RECORDS SHOWN:
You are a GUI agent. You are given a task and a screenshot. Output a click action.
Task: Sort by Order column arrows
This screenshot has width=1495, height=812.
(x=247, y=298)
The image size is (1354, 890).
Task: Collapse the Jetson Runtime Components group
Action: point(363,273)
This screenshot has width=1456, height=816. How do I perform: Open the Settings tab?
* * *
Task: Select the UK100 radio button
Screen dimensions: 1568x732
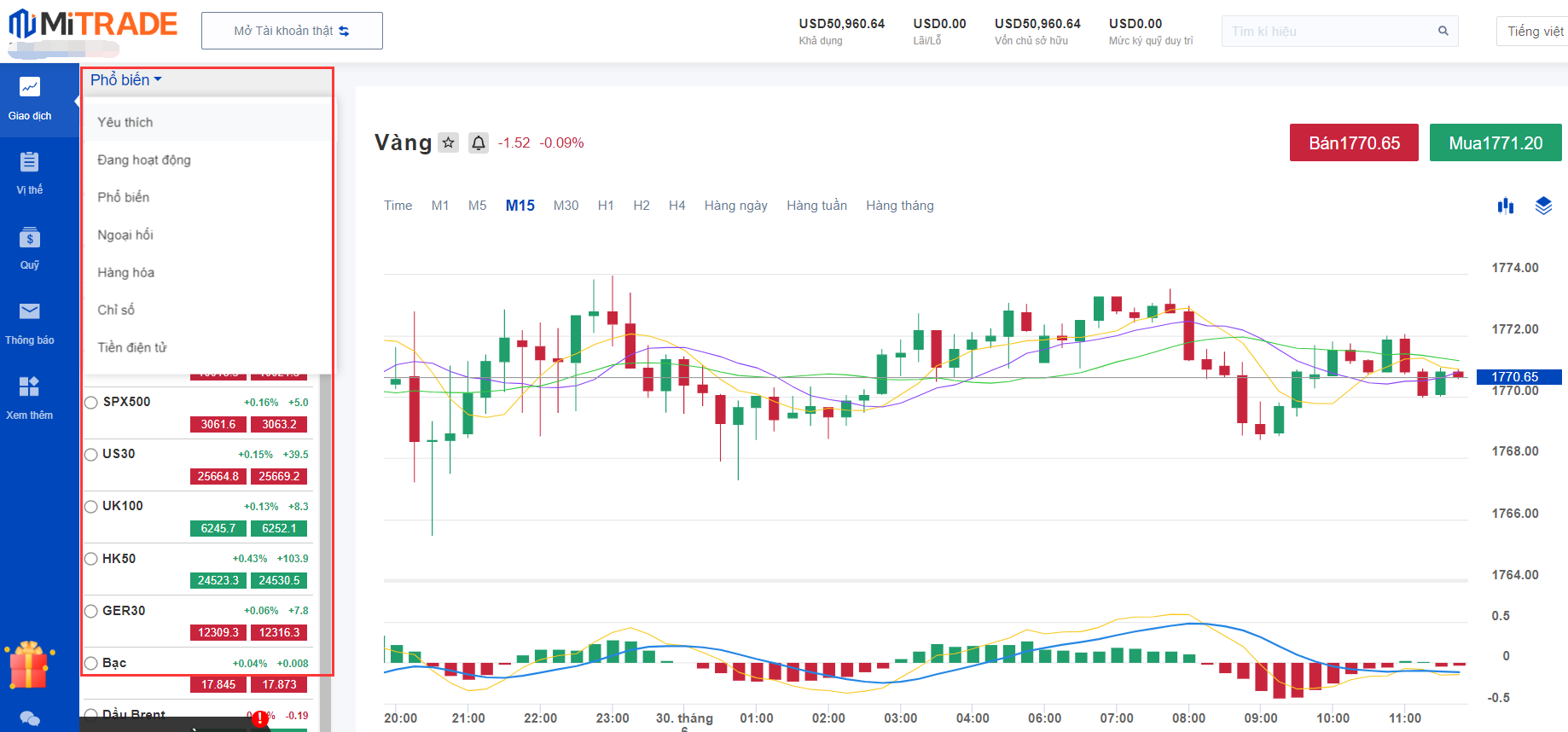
---
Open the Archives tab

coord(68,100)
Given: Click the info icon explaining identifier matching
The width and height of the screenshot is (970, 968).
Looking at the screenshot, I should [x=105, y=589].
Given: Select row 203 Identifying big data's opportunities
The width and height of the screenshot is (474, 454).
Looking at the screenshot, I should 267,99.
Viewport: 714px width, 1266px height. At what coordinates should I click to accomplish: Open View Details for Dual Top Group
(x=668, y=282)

WHAT IS REQUIRED:
From the records above, print only the lines between the one holding "Task: Select the UK100 radio button" and the one holding "Screen dimensions: 1568x732", inclusive, exactly as they stand.

RESPONSE TO THE TASK:
Task: Select the UK100 radio button
Screen dimensions: 1568x732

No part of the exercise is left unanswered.